**Description of the task**
Give the records again, every one, exactly.

**Supplied material**
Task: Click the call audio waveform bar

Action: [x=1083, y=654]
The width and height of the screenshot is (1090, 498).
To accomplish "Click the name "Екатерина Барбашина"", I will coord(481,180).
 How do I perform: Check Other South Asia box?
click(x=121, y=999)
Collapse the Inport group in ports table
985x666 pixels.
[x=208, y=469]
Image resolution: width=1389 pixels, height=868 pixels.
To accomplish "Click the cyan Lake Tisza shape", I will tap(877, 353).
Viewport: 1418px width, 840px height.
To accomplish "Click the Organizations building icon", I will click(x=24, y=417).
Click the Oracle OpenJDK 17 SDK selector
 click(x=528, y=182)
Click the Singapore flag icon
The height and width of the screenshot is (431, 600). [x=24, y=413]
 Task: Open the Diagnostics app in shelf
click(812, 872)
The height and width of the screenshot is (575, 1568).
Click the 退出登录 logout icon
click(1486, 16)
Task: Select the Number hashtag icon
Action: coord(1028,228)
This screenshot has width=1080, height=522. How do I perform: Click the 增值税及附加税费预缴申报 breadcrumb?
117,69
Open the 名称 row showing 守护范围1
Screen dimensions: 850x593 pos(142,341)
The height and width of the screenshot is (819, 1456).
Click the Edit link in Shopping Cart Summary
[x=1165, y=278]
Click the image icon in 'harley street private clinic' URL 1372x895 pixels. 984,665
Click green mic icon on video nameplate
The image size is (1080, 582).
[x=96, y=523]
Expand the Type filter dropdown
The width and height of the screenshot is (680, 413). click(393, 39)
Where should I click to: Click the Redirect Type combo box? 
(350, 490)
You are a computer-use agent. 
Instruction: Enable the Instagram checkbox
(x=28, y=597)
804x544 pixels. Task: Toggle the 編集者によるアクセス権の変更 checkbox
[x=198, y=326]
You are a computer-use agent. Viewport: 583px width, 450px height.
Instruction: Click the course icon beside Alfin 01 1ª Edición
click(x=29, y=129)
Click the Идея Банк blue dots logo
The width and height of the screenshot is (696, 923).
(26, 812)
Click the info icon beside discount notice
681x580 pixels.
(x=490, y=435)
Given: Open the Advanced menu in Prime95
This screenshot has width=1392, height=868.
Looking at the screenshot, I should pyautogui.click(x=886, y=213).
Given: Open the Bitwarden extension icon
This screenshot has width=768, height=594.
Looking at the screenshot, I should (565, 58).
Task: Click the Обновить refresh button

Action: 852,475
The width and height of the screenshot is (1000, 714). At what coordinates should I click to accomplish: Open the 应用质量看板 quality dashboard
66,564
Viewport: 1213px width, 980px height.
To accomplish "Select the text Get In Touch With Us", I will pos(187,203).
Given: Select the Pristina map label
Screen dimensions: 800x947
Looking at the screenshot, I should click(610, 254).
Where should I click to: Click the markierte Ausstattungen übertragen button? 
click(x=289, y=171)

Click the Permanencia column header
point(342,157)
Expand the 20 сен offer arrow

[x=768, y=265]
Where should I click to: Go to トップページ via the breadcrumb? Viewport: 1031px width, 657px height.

**Response area**
Task: Click the call audio waveform bar

Action: [x=1083, y=654]
The width and height of the screenshot is (1090, 498).
To accomplish "Click the name "Екатерина Барбашина"", I will coord(481,180).
 How do I perform: Check Other South Asia box?
click(x=121, y=999)
Collapse the Inport group in ports table
985x666 pixels.
[x=208, y=469]
Image resolution: width=1389 pixels, height=868 pixels.
To accomplish "Click the cyan Lake Tisza shape", I will tap(877, 353).
Viewport: 1418px width, 840px height.
To accomplish "Click the Organizations building icon", I will click(x=24, y=417).
Click the Oracle OpenJDK 17 SDK selector
 click(x=528, y=182)
Click the Singapore flag icon
The height and width of the screenshot is (431, 600). [x=24, y=413]
 Task: Open the Diagnostics app in shelf
click(812, 872)
The height and width of the screenshot is (575, 1568).
Click the 退出登录 logout icon
click(1486, 16)
Task: Select the Number hashtag icon
Action: coord(1028,228)
This screenshot has width=1080, height=522. How do I perform: Click the 增值税及附加税费预缴申报 breadcrumb?
117,69
Open the 名称 row showing 守护范围1
Screen dimensions: 850x593 pos(142,341)
The height and width of the screenshot is (819, 1456).
Click the Edit link in Shopping Cart Summary
[x=1165, y=278]
Click the image icon in 'harley street private clinic' URL 1372x895 pixels. 984,665
Click green mic icon on video nameplate
The image size is (1080, 582).
[x=96, y=523]
Expand the Type filter dropdown
The width and height of the screenshot is (680, 413). click(393, 39)
Where should I click to: Click the Redirect Type combo box? 
(350, 490)
You are a computer-use agent. 
Instruction: Enable the Instagram checkbox
(x=28, y=597)
804x544 pixels. Task: Toggle the 編集者によるアクセス権の変更 checkbox
[x=198, y=326]
You are a computer-use agent. Viewport: 583px width, 450px height.
Instruction: Click the course icon beside Alfin 01 1ª Edición
click(x=29, y=129)
Click the Идея Банк blue dots logo
The width and height of the screenshot is (696, 923).
(26, 812)
Click the info icon beside discount notice
681x580 pixels.
(x=490, y=435)
Given: Open the Advanced menu in Prime95
This screenshot has width=1392, height=868.
Looking at the screenshot, I should pyautogui.click(x=886, y=213).
Given: Open the Bitwarden extension icon
This screenshot has width=768, height=594.
Looking at the screenshot, I should (565, 58).
Task: Click the Обновить refresh button

Action: 852,475
The width and height of the screenshot is (1000, 714). At what coordinates should I click to accomplish: Open the 应用质量看板 quality dashboard
66,564
Viewport: 1213px width, 980px height.
To accomplish "Select the text Get In Touch With Us", I will pos(187,203).
Given: Select the Pristina map label
Screen dimensions: 800x947
Looking at the screenshot, I should click(610, 254).
Where should I click to: Click the markierte Ausstattungen übertragen button? 
click(x=289, y=171)

Click the Permanencia column header
point(342,157)
Expand the 20 сен offer arrow

[x=768, y=265]
Where should I click to: Go to トップページ via the breadcrumb? Viewport: 1031px width, 657px height.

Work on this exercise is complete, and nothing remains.